Goal>
Give the items below as a Markdown table with the columns "No." and "Line", one row per line, skipping blank lines.

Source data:
↓

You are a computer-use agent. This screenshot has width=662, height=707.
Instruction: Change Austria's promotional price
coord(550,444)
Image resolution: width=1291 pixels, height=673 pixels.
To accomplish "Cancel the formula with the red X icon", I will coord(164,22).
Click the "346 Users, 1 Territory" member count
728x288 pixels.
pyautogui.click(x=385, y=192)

↑

Complete answer>
| No. | Line |
|---|---|
| 1 | You are a computer-use agent. This screenshot has width=662, height=707. |
| 2 | Instruction: Change Austria's promotional price |
| 3 | coord(550,444) |
| 4 | Image resolution: width=1291 pixels, height=673 pixels. |
| 5 | To accomplish "Cancel the formula with the red X icon", I will coord(164,22). |
| 6 | Click the "346 Users, 1 Territory" member count |
| 7 | 728x288 pixels. |
| 8 | pyautogui.click(x=385, y=192) |